[proofplan]
We construct the Deligne-Griffiths-Morgan-Sullivan zigzag through the subalgebra of $\partial$-closed forms. First we show that the inclusion of this subalgebra into the de Rham differential graded algebra is a quasi-isomorphism. Then we map the same subalgebra to $\partial$-cohomology and use the $\partial\bar{\partial}$ lemma, component by component in bidegree, to prove that this map is also a quasi-isomorphism. Finally, the cohomological form of the $\partial\bar{\partial}$ lemma identifies this terminal algebra with the usual complex de Rham cohomology algebra, giving formality.
[/proofplan]
[step:Define the intermediate differential graded algebra of $\partial$-closed forms]
Let $n:=\dim_{\mathbb C}X$. For integers $p,q$, let $A^{p,q}(X)$ denote the complex [vector space](/page/Vector%20Space) of smooth complex-valued differential forms of type $(p,q)$ on $X$, with $A^{p,q}(X)=0$ when either index is outside $\{0,\dots,n\}$. For each integer $k\geq 0$, let $A^k(X;\mathbb C)=\bigoplus_{p+q=k}A^{p,q}(X)$ denote the complex vector space of smooth complex-valued $k$-forms on $X$. By the [type decomposition of the exterior derivative](/theorems/7004), we have maps
\begin{align*}
\partial:A^{p,q}(X)\to A^{p+1,q}(X)

**Work instructions**
A - Decide whether each statement below agrees with the formality proof, answering yes or no and quoting the words of the proof that settle it. (i) The intermediate subalgebra in the zigzag is made of $\partial$-closed forms. (ii) The $\partial\bar{\partial}$ lemma is applied to the whole algebra at once rather than separately in each bidegree. (iii) $A^{p,q}(X)$ is zero whenever either index lies outside $\{0,\dots,n\}$.
B - Print the formality proof from "[proofplan]" down to "algebra, giving formality.".

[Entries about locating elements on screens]
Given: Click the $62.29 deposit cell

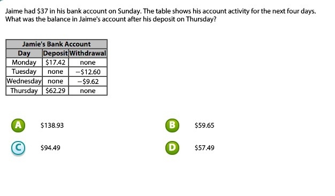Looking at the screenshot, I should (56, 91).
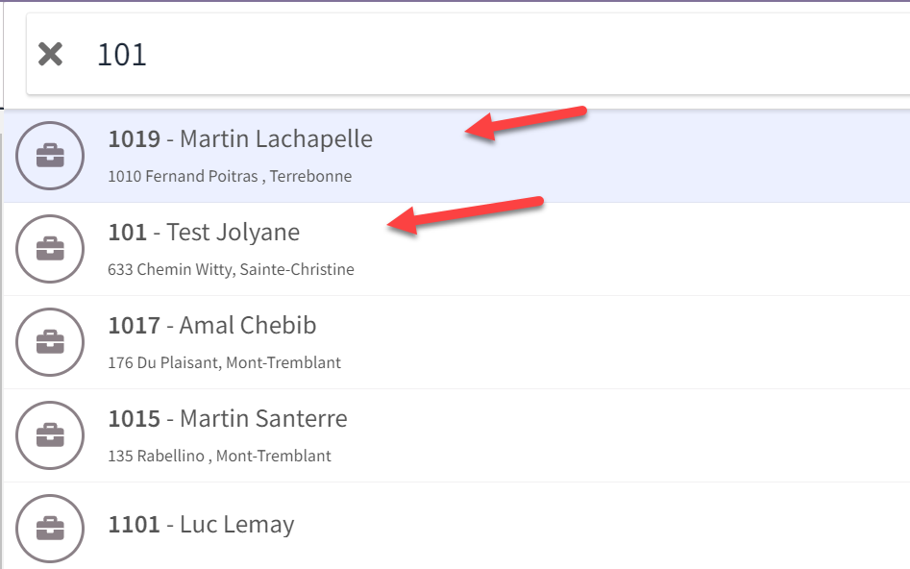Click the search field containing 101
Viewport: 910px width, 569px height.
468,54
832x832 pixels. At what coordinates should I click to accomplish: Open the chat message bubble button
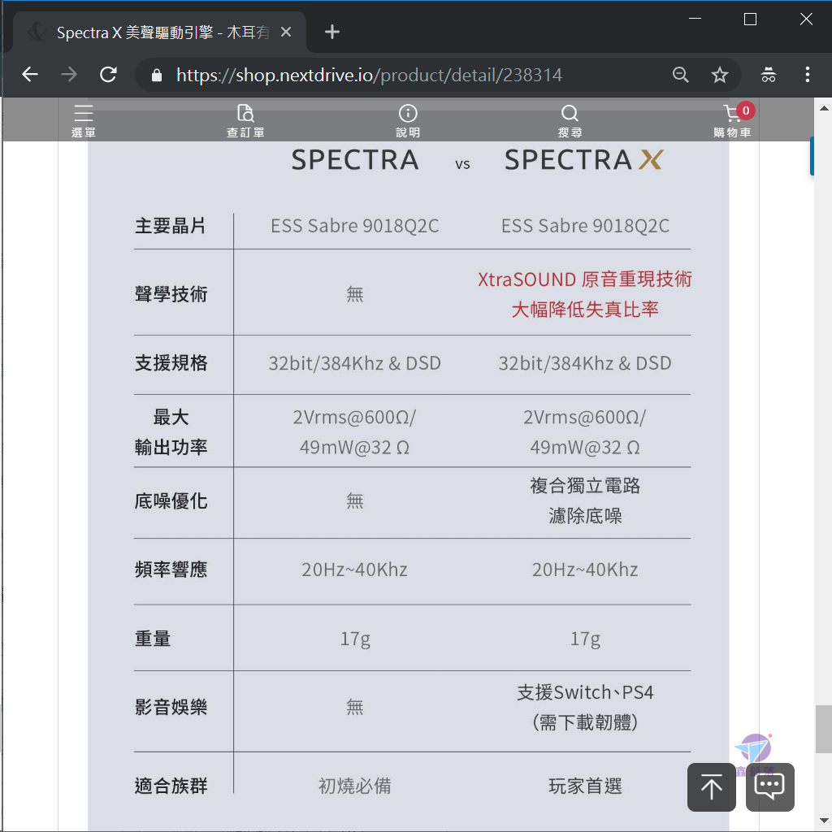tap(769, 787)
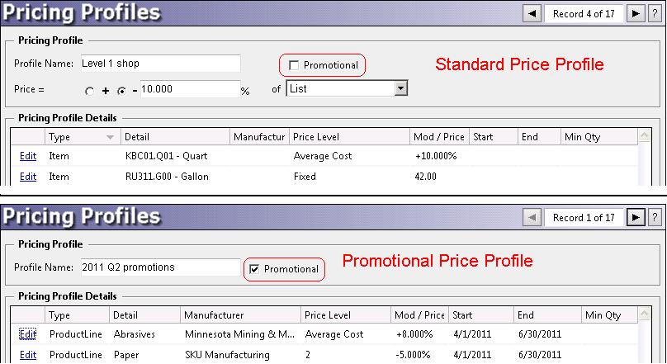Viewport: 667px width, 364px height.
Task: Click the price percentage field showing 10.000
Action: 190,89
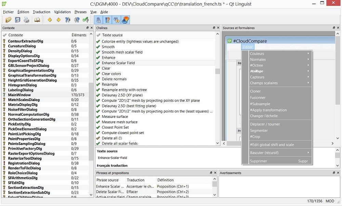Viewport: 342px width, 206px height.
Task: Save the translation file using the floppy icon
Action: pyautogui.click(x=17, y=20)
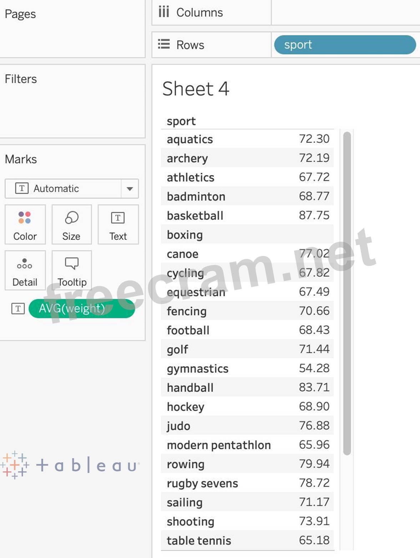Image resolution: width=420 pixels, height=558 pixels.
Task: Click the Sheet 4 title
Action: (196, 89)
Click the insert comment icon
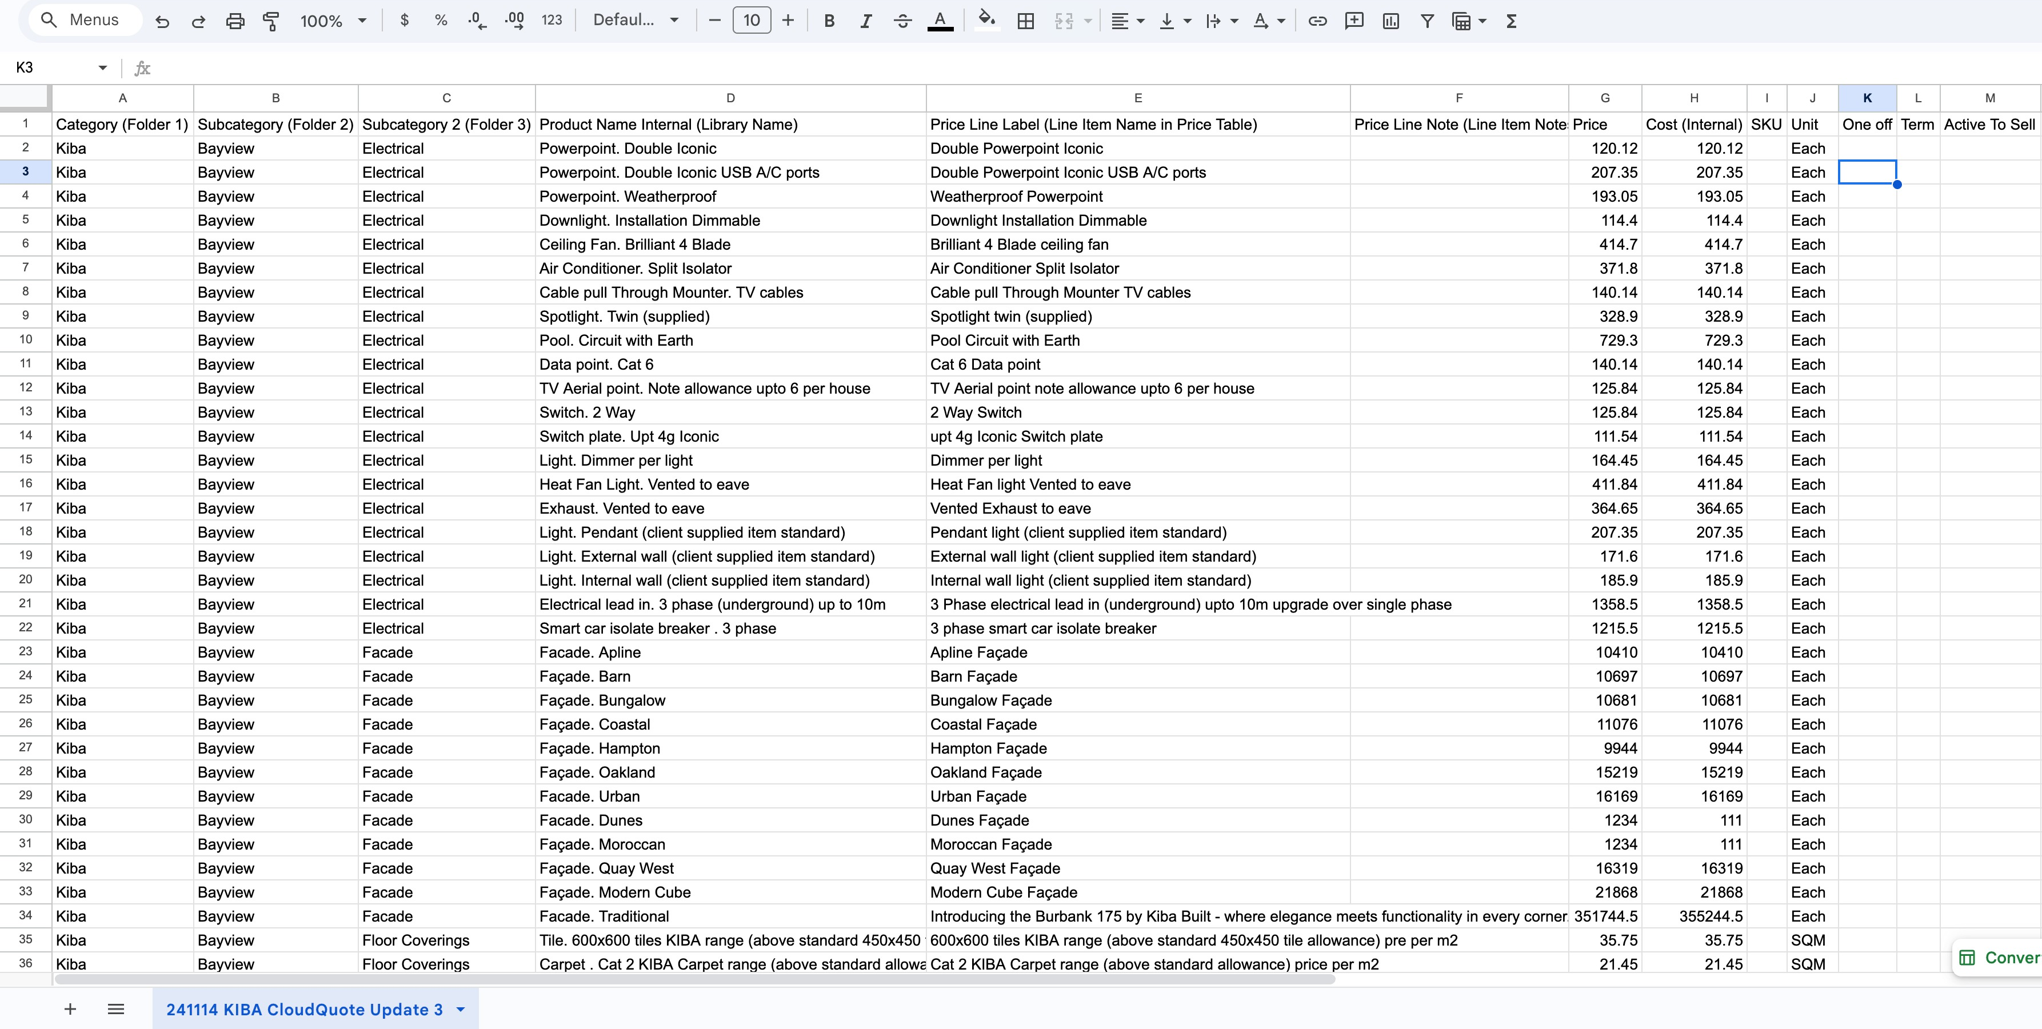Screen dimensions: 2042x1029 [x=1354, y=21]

**Correct answers**
A -
(i) Yes: "through the subalgebra of $\partial$-closed forms"
(ii) No: "component by component in bidegree"
(iii) Yes: "with $A^{p,q}(X)=0$ when either index is outside $\{0,\dots,n\}$"

B -
[proofplan]
We construct the Deligne-Griffiths-Morgan-Sullivan zigzag through the subalgebra of $\partial$-closed forms. First we show that the inclusion of this subalgebra into the de Rham differential graded algebra is a quasi-isomorphism. Then we map the same subalgebra to $\partial$-cohomology and use the $\partial\bar{\partial}$ lemma, component by component in bidegree, to prove that this map is also a quasi-isomorphism. Finally, the cohomological form of the $\partial\bar{\partial}$ lemma identifies this terminal algebra with the usual complex de Rham cohomology algebra, giving formality.